The personal recovery key for the device I pulled from Jamf is not accepted by FileVault's recovery key prompt either. (The device name/serial matches between the machine and the Jamf record, so I'm 100% positive this is a good recovery key)
Key mappings don't seem to be messed up -- Locale is set correctly in the top right corner to U.S., and issue is reproducible with an external keyboard.
Can reset passwords successfully from macOS Recovery, but ultimately the new passwords and old passwords alike are never accepted by FileVault.
Ultimately I have an institutional recovery key also installed, and I'm sure the personal recovery key will work fine if unlocking this over target disk mode, so I'm not too worried about the user's local data being lost.

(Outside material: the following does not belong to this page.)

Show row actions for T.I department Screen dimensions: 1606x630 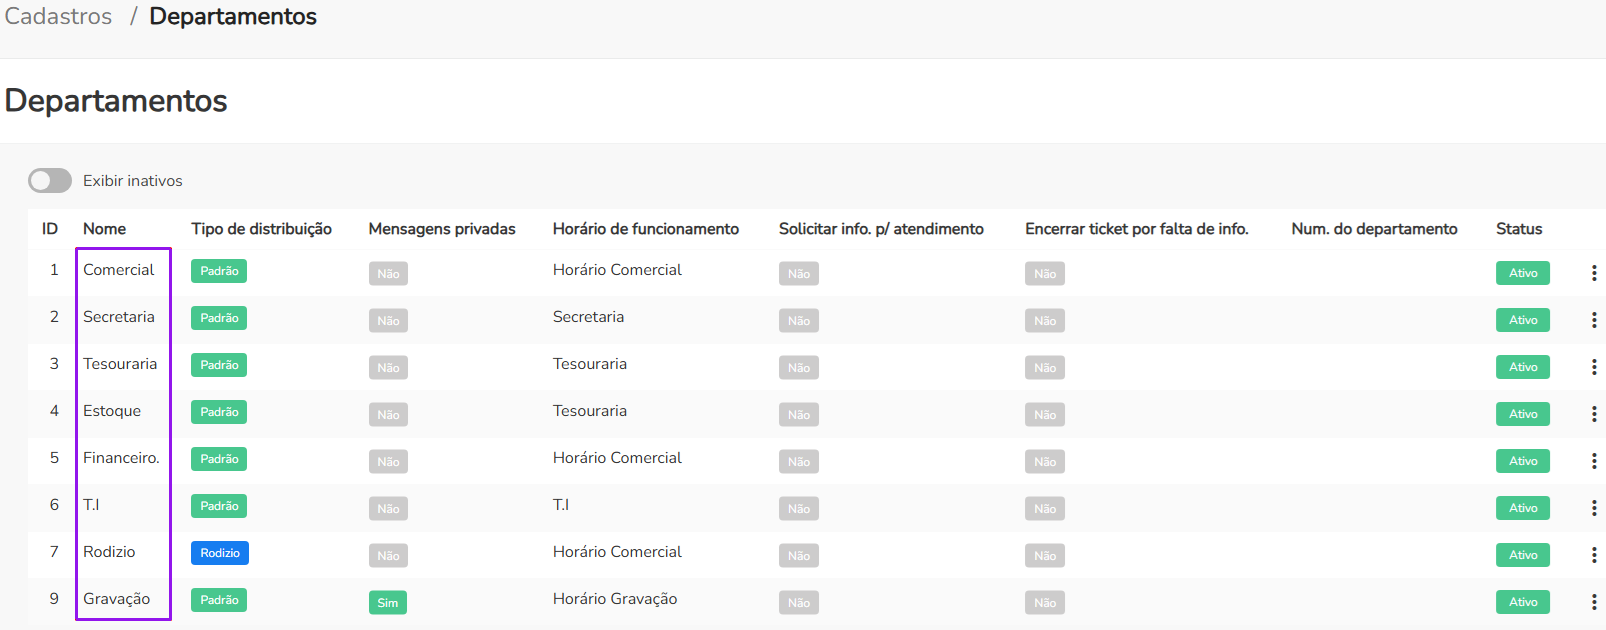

That said, I'm just boggled as to what in the world happened, why, and if others are seeing this... At the moment I have 10 machines that took 11.2.3 successfully with FileVault enabled, so it's at least not happening everywhere.
Posted on 03-11-2021 11:33 AM
I was testing Jamf connect, and I am seeing similar behavior ...but not the same.. password change with JC.. and that "looked like it worked" but both the new and old password would not unlock system prefs or the log in window....The FV key did work for me and the required password change after that log in did work correctly ....
There are issue with older versions Big Sur and passwords that could be fixed with a SMC Reset, but that didn't work for me or I didn't reset the SMC correctly : )
C
Posted on 03-11-2021 12:11 PM
Thanks for the comment @gachowski! This one affected machine is strictly local user accounts, no Jamf Connect/AD join, etc. I also tried an SMC reset yesterday to no avail.